● **Saved data entries**:
[Start of section]
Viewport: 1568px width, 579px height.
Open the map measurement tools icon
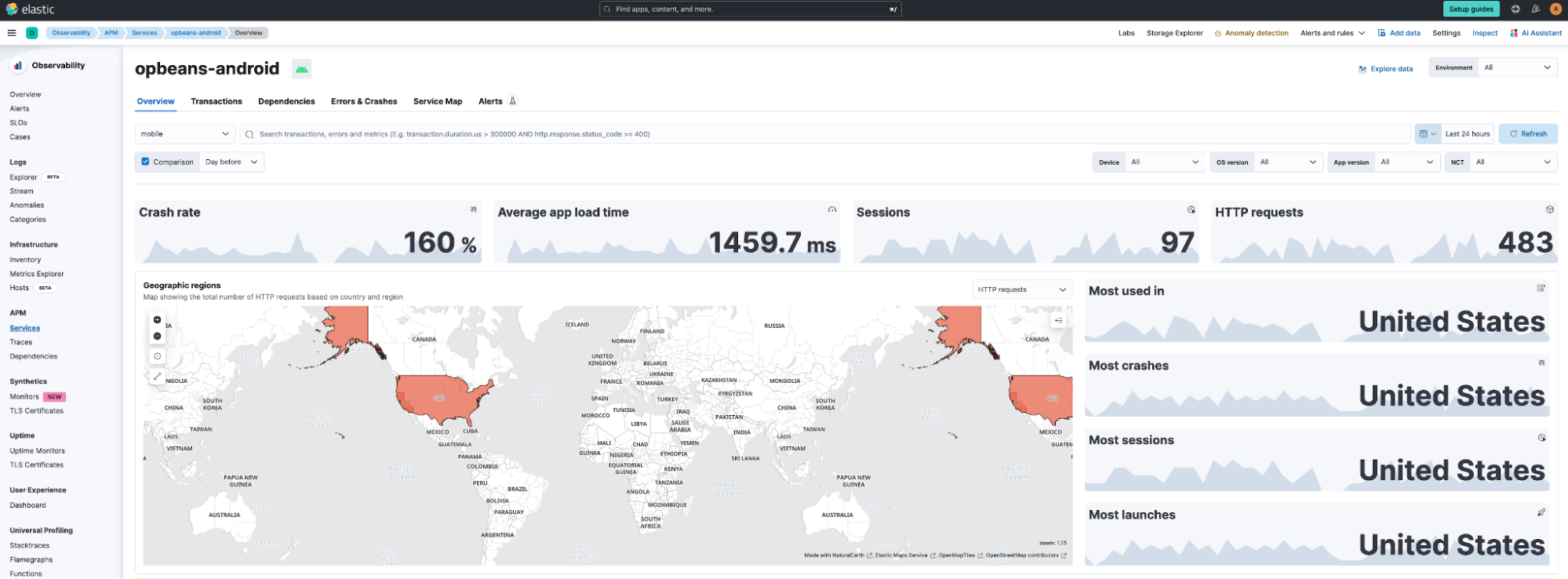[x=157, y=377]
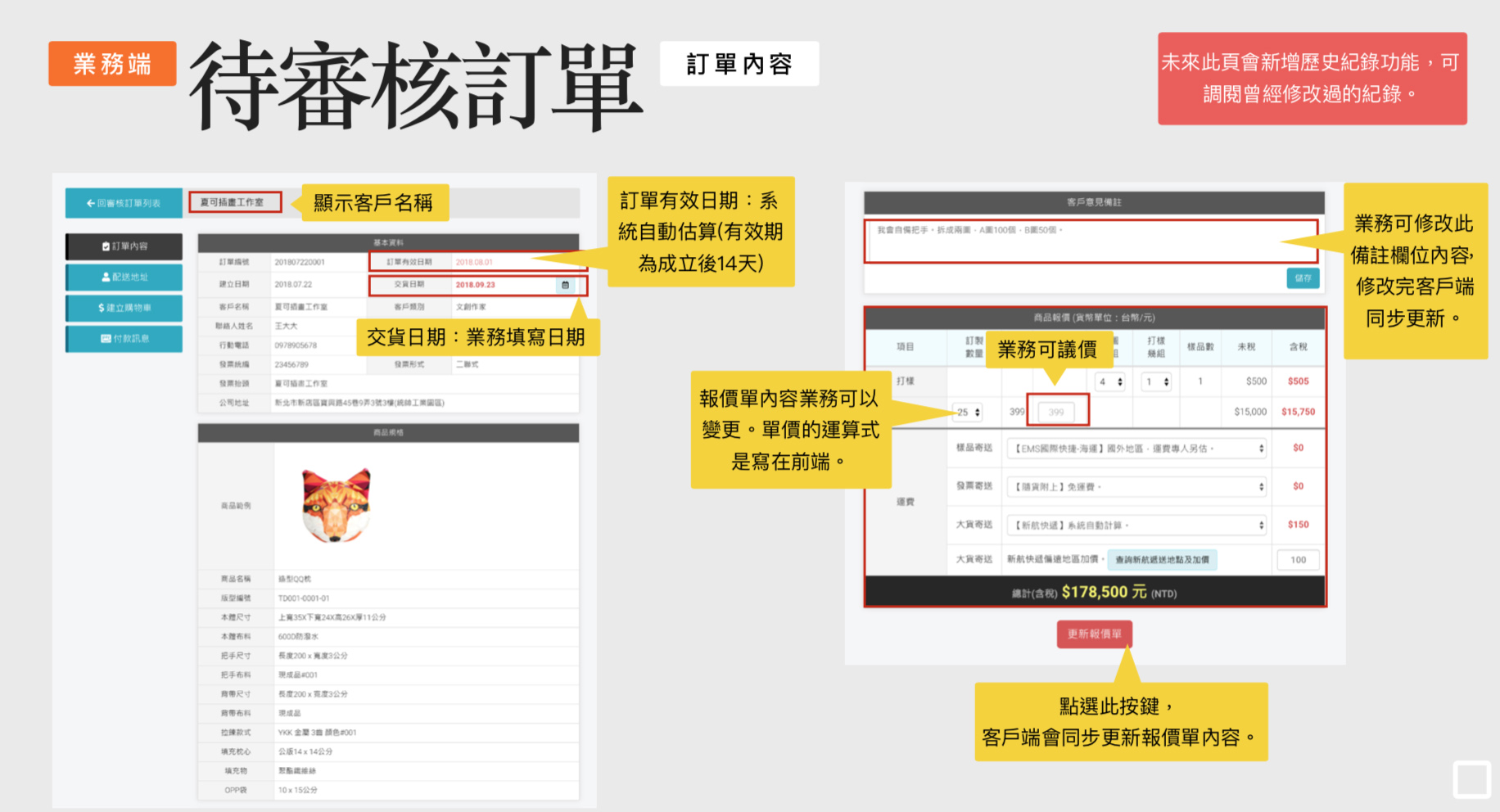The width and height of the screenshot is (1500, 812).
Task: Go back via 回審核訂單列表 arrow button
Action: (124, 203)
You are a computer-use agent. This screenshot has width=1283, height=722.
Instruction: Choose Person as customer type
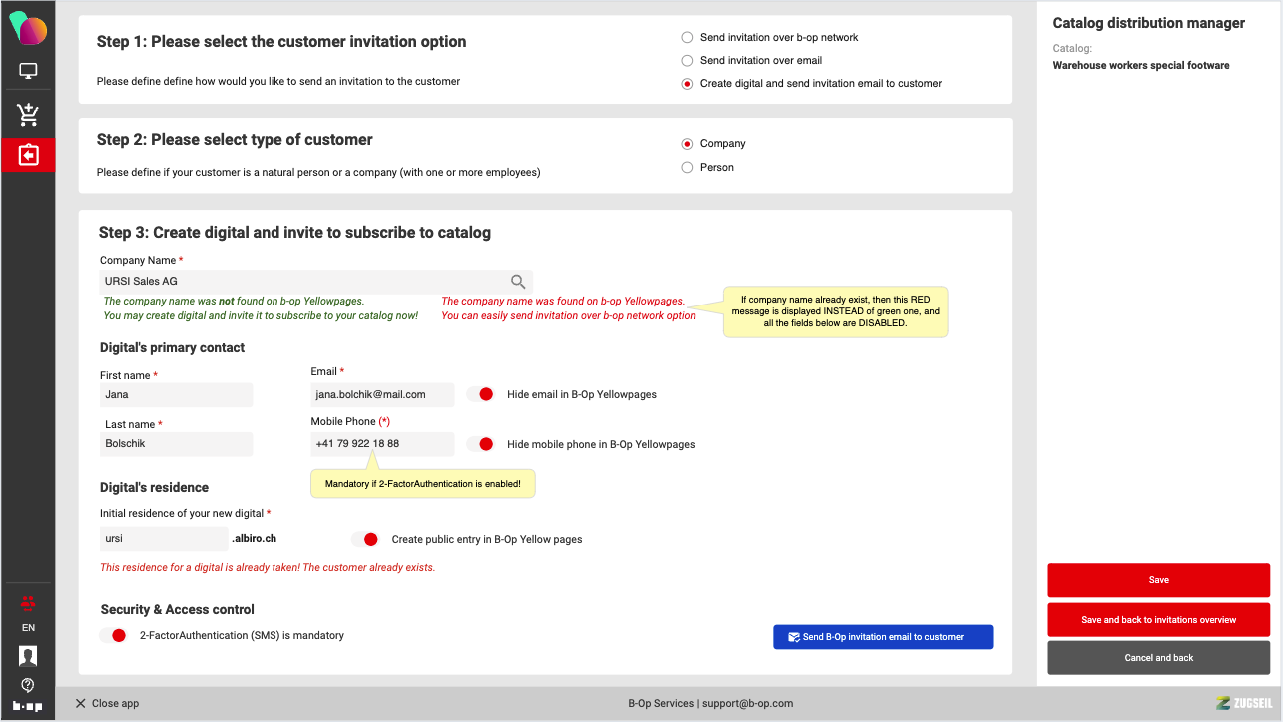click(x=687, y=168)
[End of section]
● **Your instructions**: Carry over each record above character for character, with the pictures left out.

● **Answer to this task**:
Viewport: 1568px width, 579px height.
Open the map measurement tools icon
[x=157, y=377]
The width and height of the screenshot is (1500, 812).
Task: Go back via 回審核訂單列表 arrow button
Action: (124, 203)
You are a computer-use agent. This screenshot has width=1283, height=722.
Instruction: Choose Person as customer type
click(x=687, y=168)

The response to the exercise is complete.